息子への愛、国家への忠誠…「My Boy Jack」が描く家族
撮影:岡千里
戦地に息子を送り出した一家の苦悩を描く舞台「My Boy Jack」が10月7日(土)に開幕する。9月下旬に行なわれた稽古の模様を取材した。
ノーベル文学賞受賞作家で、「ジャングル・ブック」の作者としても知られ、第一次世界大戦で息子を戦地で亡くしているラドヤード・キプリング。彼の手による同名の詩を戯曲化した本作。上村聡史が演出を務め、眞島秀和が一家の長・ラドヤードを演じ、その妻・キャリーを倉科カナ、戦地へと赴く長男・ジョンを前田旺志郎、そして、姉のエルシーを夏子が演じる。この日は、通し稽古が行われ、前半の第1幕を見学した。

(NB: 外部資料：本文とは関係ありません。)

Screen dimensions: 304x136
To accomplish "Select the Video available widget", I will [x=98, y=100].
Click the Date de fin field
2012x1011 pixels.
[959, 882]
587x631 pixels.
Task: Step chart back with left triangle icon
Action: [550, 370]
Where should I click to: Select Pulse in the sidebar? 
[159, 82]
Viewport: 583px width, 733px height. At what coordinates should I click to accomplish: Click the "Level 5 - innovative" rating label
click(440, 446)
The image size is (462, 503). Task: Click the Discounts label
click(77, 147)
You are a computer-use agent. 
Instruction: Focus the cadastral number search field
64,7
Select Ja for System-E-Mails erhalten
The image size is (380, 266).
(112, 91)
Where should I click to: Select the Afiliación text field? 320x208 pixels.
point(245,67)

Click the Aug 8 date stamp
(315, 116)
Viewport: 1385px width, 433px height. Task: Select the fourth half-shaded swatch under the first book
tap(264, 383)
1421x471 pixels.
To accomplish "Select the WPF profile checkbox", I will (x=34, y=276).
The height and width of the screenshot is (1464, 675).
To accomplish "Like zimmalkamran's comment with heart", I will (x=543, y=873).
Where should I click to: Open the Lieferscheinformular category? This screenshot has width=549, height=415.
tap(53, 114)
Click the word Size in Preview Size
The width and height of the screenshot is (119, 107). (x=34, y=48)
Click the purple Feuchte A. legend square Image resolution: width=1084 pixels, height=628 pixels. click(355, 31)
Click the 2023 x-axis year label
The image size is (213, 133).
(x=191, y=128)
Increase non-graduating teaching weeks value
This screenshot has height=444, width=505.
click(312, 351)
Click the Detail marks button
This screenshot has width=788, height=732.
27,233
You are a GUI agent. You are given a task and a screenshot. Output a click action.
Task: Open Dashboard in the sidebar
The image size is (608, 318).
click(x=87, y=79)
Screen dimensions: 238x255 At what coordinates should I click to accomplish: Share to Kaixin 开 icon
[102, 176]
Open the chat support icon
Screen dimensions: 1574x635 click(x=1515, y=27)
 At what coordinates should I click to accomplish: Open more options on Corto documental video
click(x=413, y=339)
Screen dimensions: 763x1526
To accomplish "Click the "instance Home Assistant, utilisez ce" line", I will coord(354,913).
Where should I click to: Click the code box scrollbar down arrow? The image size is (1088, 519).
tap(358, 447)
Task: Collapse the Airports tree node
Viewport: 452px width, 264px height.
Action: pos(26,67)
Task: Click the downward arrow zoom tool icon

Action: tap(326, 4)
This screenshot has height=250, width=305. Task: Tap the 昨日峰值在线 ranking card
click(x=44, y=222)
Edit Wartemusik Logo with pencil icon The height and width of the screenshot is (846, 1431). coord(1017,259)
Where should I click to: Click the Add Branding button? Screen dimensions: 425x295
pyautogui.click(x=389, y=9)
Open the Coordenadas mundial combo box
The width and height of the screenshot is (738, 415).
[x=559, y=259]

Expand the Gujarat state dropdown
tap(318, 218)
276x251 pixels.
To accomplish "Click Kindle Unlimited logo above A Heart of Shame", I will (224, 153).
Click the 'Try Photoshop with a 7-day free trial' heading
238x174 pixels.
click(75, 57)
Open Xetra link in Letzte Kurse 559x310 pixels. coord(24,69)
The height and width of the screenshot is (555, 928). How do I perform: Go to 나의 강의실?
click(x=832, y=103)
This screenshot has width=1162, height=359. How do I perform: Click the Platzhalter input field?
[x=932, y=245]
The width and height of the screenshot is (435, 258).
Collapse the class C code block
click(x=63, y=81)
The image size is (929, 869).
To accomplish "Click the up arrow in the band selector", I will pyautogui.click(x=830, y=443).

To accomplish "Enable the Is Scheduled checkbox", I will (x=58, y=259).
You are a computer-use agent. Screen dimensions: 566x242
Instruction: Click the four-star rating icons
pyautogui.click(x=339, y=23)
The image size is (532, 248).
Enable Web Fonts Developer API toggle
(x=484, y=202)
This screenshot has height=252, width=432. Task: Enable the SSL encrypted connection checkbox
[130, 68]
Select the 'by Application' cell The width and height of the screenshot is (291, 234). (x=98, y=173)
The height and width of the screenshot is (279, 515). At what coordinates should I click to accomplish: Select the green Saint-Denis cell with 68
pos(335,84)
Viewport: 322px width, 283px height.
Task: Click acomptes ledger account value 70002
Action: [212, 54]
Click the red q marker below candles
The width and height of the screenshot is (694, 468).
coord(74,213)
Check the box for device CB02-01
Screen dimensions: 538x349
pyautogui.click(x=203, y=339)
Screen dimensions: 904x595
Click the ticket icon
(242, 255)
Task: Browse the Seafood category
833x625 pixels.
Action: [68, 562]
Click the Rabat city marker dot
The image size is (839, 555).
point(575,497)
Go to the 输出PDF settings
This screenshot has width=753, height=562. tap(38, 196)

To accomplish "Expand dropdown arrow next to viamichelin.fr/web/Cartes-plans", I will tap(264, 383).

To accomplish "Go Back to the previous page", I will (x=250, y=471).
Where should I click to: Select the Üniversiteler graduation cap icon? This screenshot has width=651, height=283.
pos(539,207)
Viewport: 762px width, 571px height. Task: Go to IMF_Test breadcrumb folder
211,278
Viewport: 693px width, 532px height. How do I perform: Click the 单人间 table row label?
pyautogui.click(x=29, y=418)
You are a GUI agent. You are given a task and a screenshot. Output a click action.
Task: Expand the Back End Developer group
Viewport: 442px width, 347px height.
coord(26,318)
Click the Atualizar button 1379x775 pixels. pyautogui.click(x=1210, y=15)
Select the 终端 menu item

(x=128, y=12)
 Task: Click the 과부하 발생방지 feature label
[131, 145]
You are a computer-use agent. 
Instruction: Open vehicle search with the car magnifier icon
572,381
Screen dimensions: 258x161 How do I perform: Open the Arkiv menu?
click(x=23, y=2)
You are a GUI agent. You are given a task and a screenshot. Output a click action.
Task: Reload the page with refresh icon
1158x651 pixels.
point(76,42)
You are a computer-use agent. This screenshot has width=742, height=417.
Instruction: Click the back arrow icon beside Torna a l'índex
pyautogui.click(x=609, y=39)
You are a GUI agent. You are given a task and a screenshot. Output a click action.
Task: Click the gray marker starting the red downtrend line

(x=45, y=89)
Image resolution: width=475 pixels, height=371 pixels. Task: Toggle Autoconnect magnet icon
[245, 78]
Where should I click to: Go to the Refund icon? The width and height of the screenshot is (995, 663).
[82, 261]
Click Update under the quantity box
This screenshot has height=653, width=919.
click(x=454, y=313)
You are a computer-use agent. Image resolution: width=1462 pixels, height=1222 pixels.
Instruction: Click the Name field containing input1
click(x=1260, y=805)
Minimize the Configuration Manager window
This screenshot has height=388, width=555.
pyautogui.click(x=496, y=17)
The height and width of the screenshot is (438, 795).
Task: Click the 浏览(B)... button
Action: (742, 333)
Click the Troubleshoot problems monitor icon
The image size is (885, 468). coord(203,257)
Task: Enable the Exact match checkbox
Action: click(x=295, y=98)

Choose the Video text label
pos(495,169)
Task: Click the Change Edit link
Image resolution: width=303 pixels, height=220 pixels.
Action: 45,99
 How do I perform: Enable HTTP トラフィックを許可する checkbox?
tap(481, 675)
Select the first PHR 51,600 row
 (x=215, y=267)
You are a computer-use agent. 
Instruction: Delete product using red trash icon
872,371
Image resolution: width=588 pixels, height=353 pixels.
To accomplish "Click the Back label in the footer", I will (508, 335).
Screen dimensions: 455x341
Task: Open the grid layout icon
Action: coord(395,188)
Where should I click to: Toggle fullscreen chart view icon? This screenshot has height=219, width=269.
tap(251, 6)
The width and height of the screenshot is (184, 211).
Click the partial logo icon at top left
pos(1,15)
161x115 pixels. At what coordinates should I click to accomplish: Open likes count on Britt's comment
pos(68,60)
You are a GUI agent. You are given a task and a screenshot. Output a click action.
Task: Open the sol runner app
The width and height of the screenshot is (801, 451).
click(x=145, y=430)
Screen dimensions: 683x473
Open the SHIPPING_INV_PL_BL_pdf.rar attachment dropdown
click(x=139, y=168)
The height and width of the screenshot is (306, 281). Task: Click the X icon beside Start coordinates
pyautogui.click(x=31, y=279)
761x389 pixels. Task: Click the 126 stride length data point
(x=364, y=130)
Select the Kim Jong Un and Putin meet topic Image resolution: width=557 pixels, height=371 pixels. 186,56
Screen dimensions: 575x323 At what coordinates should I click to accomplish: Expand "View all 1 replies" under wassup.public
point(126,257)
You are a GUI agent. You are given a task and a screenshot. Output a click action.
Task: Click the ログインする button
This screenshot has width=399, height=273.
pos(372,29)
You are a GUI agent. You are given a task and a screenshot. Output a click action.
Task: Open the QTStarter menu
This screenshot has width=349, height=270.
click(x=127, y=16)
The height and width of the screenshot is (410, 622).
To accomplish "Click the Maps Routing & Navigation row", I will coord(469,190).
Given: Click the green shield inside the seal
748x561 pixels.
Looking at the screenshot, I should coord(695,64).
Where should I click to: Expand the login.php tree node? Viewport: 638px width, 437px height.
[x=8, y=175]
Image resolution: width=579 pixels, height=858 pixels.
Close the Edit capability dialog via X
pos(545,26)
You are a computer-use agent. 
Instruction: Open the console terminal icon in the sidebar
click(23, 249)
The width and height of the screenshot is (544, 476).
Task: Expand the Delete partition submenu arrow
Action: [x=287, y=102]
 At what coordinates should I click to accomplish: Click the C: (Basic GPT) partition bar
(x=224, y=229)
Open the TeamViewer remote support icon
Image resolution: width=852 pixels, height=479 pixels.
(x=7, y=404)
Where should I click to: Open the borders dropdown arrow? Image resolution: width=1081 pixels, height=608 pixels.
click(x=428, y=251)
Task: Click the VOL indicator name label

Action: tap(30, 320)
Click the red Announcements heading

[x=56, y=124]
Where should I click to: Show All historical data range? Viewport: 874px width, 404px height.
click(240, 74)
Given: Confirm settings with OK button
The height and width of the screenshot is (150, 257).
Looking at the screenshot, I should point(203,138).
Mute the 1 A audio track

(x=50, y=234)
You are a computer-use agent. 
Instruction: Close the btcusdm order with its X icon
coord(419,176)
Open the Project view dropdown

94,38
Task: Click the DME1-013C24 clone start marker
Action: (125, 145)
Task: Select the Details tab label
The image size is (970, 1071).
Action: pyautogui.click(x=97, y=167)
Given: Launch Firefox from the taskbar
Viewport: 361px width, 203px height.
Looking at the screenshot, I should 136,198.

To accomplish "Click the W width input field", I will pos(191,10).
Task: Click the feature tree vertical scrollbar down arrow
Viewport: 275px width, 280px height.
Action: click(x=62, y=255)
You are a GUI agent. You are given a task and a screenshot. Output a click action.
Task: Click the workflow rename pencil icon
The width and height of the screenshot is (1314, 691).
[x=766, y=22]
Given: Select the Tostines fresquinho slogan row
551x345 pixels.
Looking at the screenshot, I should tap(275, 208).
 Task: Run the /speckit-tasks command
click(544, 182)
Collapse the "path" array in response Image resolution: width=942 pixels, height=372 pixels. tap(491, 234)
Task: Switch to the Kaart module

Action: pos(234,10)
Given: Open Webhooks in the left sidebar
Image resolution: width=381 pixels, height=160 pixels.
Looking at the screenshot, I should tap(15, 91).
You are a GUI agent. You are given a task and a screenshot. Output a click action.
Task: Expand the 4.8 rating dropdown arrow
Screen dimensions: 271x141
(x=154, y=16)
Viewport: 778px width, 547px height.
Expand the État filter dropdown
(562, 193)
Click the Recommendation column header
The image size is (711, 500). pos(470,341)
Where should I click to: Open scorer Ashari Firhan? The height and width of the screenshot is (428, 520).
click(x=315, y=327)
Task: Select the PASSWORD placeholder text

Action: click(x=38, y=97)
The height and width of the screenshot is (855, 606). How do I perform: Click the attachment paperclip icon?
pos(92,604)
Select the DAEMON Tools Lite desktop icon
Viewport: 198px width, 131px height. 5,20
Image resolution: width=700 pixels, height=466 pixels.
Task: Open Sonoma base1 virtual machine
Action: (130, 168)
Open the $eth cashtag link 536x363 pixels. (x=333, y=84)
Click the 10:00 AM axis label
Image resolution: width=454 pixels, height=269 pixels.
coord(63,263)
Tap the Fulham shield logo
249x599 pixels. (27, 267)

物語は、まもなく16歳になるジョンと父親のラドヤードが陸軍の入隊面接に行く準備をするところから始まる。メガネなしでは数メートル先の視界もおぼつかないジョンだが、父はそんなことお構いなしに息子を鼓舞する。
陸軍の面接では、やはり近視を理由に断られるが、最終的にラドヤードは著名な作家としての人脈を駆使し、息子を軍へとねじ込み、その後、ジョンはドイツとの戦いの最前線に送られることになる…。
息子が従軍し国家に奉仕することを「チャンス」と口にするラドヤード。